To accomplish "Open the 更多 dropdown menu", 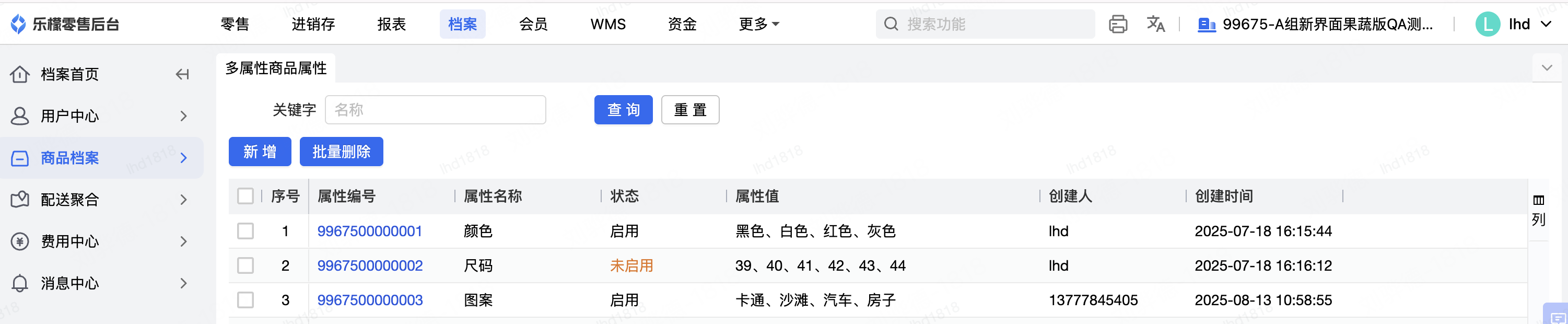I will 758,25.
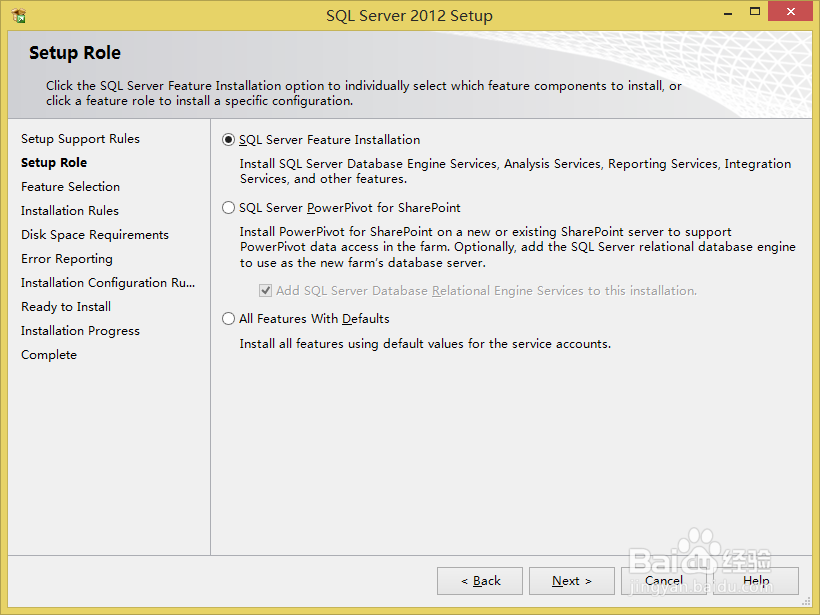Screen dimensions: 820x615
Task: Go to Installation Rules step
Action: [69, 210]
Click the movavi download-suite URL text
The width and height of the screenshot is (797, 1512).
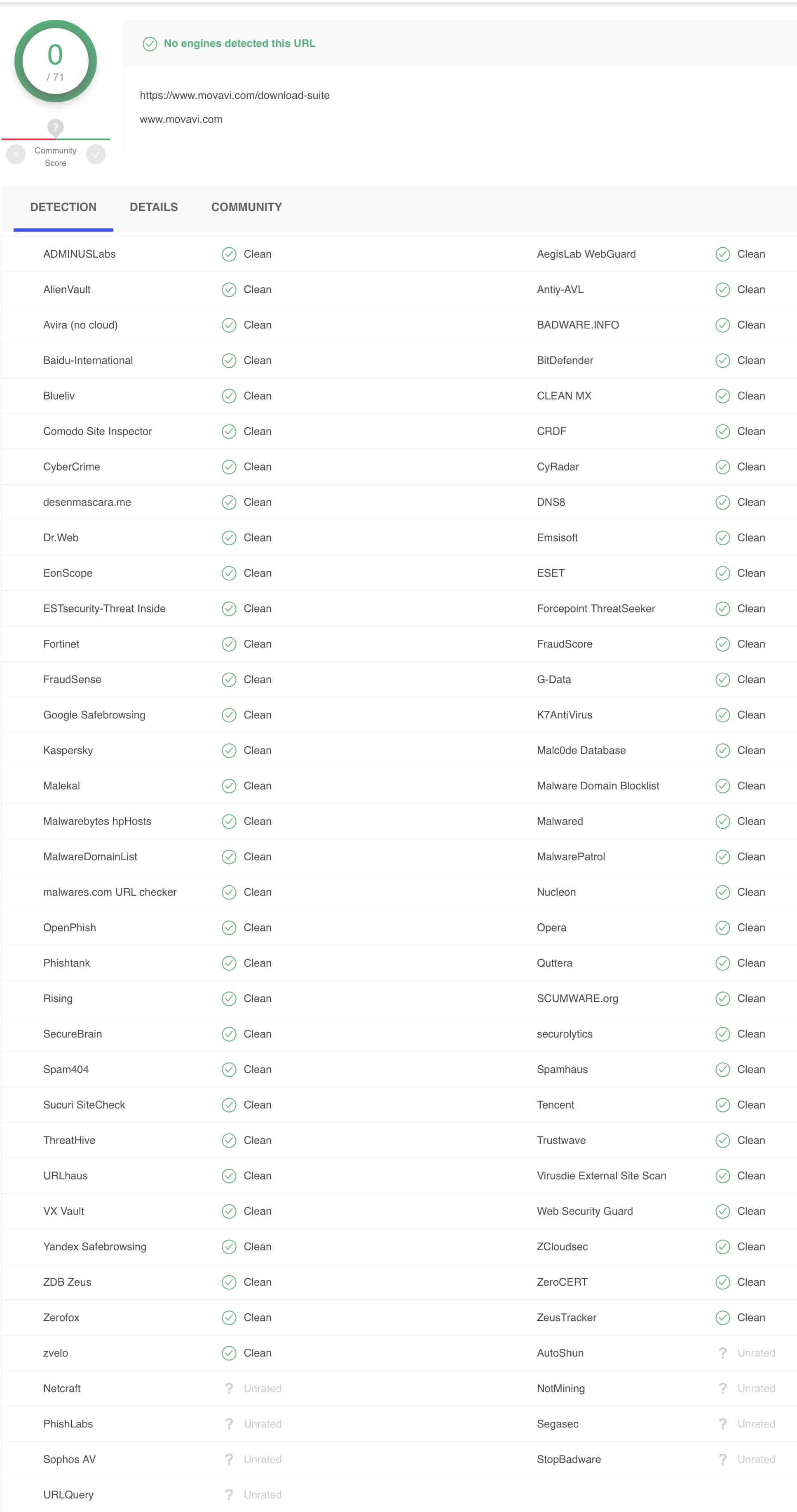pyautogui.click(x=235, y=95)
----------------------------------------
__EXERCISE__:
After locating the line that contains "The width and", output it and all later lines through the end of the material exactly, leaving out pictures.

__EXPECTED ANSWER__:
The width and height of the screenshot is (797, 1512).
pyautogui.click(x=235, y=95)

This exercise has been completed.